Am Freitag, 6. Dezember 2013 12:33:19 UTC+1 schrieb Albrecht:
> The diagonal argument from Georg Cantor is so silly and easy to destroy. Let's have a "antidiagonal" of all natural numbers. No problem: For any list of naturals we can take the first number and change it by adding 1 to gain d_1, take the second number and, if different from d_1, change it by adding 1 to gain d_2, else d_2:=d_1, and so on. > > For all numbers of the list, the (equivalent to Cantor's antidiagonal) gained antidiagonal d_list is natural (proof: a natural +1 is natural) and different from any number of the list (proof: it is at least 1 more than every number of the list by construction) and thus the list isn't complete. Since this holds for _any_ list of naturals --> the naturals are uncountable.
But first, the list
1 2 3 ... has no diagonal, and second: d is infinite. This is the trick that always works. For instance, we can connect every node of the Binary Tree with the root node. Every connection is finite. All connections are in a countable set. And there are no further nodes to construct further connections.

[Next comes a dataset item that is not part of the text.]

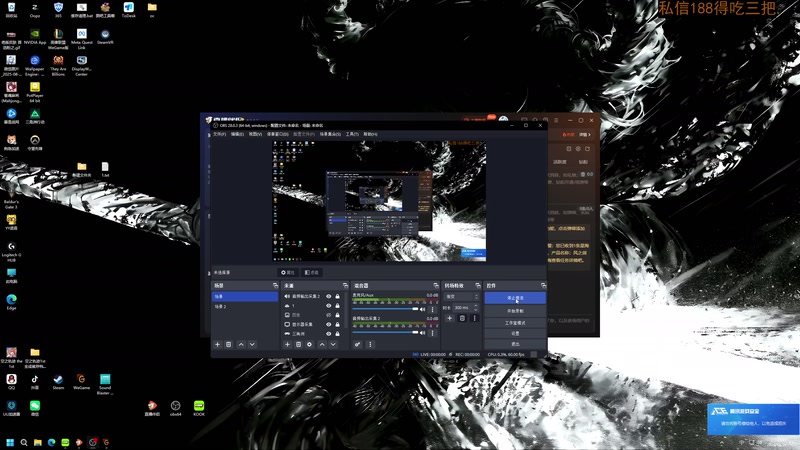Mute the 麦克风/Aux speaker icon
Viewport: 800px width, 450px height.
(x=423, y=310)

But it is the business model of matheology to cheat innocent newbees and mathematicians who are not so familiar with that matter by asserting that there are further connections (paths). From the fact that every connection can be extended to a longer one, they claim that there are connections that are longer than all finite ones. Simply a sleight of hand, an intentional fraud. Therefore in your example there is also a diagonal which stretches beyond all finite numbers of digits although every line has only a finite number of digits. And abracadabra ZFC is free of contradictions.